LE QUOTIDIEN
Le monde de la santé est en effervescence depuis plusieurs mois. Les généralistes multiplient grèves, manifestations, hausses d'honoraires unilatérales. Quel regard portez-vous sur ce mouvement ?
FRANÇOIS BAYROU
Ce mouvement est un révélateur et quel révélateur ! Ce n'est pas seulement affaire d'argent, c'est affaire de reconnaissance. C'est la place des médecins qui est en question. Regardez bien : le vrai sujet, c'est le manque de considération dont les médecins sont l'objet depuis des années.
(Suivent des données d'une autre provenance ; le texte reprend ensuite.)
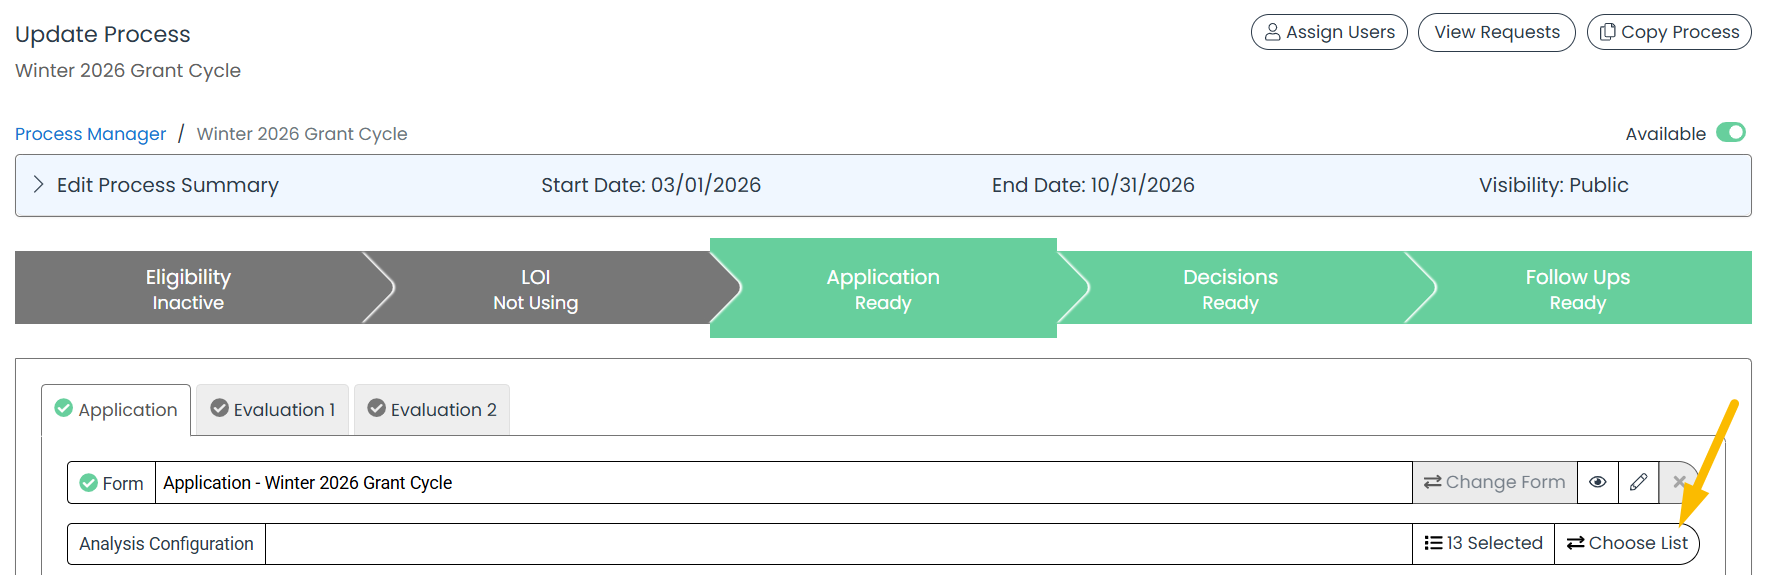This screenshot has width=1768, height=575.
Task: Switch to the Evaluation 1 tab
Action: click(272, 409)
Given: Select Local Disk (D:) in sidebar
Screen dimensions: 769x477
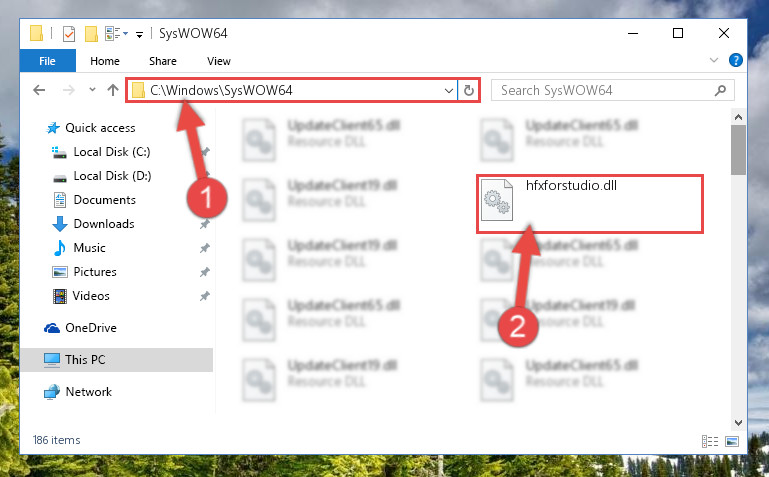Looking at the screenshot, I should 112,176.
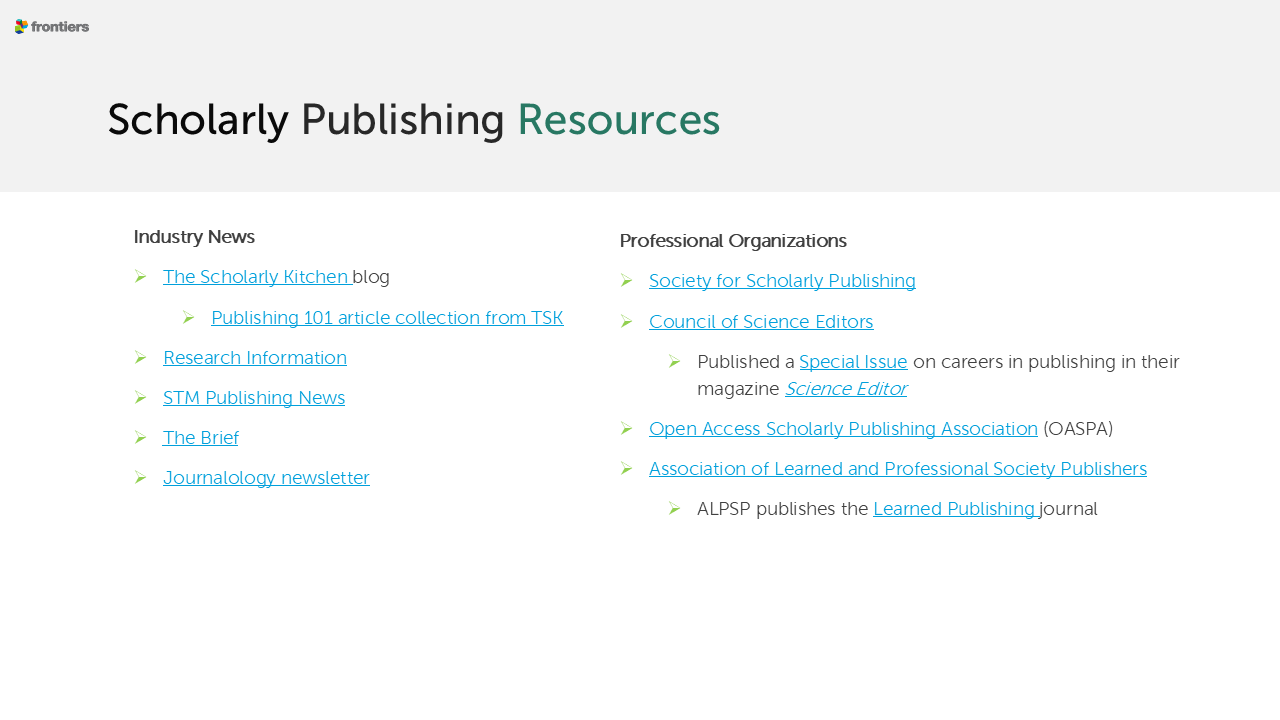Click the Scholarly Publishing Resources title
The width and height of the screenshot is (1280, 720).
pos(413,120)

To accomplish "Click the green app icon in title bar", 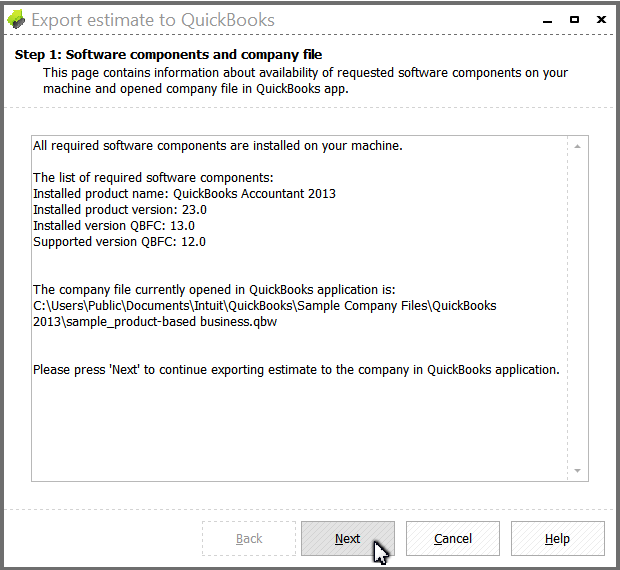I will (16, 19).
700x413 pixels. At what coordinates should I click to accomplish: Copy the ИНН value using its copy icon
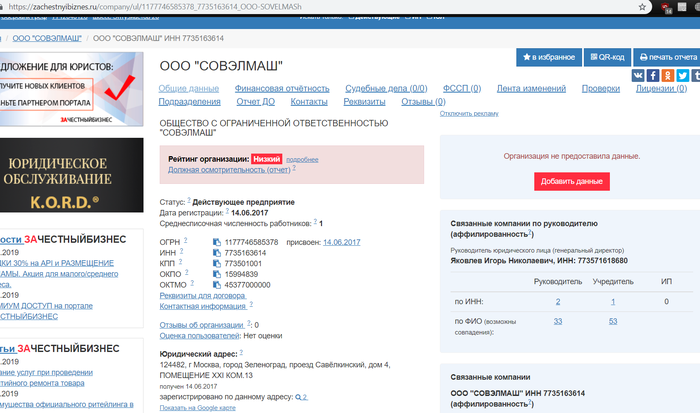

Et au travers des médecins, c'est de toute une conception de la médecine qu'il s'agit. Les médecins veulent être respectés, et ils veulent que la médecine, l'acte médical soit rétabli dans sa dignité. Des honoraires convenables, c'est aussi reconnaître à sa juste valeur leur vocation, aujourd'hui découragée. Quand il n'y a pas d'augmentation depuis cinq ans, depuis huit ans pour les spécialistes, cela veut dire que l'acte médical est dévalué. Ne cherchez pas plus loin la raison profonde du mouvement de « ras-le-bol ».
Non, je ne crois pas que la plaie soit refermée. En réalité, elle se creuse et s'infecte depuis des années. Tout se passe, depuis longtemps, comme si, au sommet, on considérait que l'augmentation des dépenses de santé était de la faute des médecins. C'est ainsi que l'on a conduit une politique de numerus clausus dont on voit aujourd'hui les limites. Et c'est ainsi que l'on a voulu punir les médecins lorsque le coût de la santé augmentait. Il faut reprendre à la base cette réflexion, en considérant les médecins non pas comme des empêcheurs d'économiser en rond, mais comme des partenaires à part entière et les meilleurs experts de la santé en France. Je suis en colère lorsque je les vois présentés comme des irresponsables. Ils ne le sont pas. Il faut changer l'approche. Je suis porteur d'un autre mode de gouvernement : la reconnaissance et le partenariat.
Que l'on cesse de culpabiliser les médecins
L'un des grands débats des dernières années, qui n'est toujours pas tranché, concerne la maîtrise des dépenses de santé. Maîtrise comptable ou maîtrise médicalisée ? Sanctions ou non pour les médecins ? Etes-vous pour le maintien d'un objectif national des dépenses d'assurance-maladie fixé chaque année par le Parlement ?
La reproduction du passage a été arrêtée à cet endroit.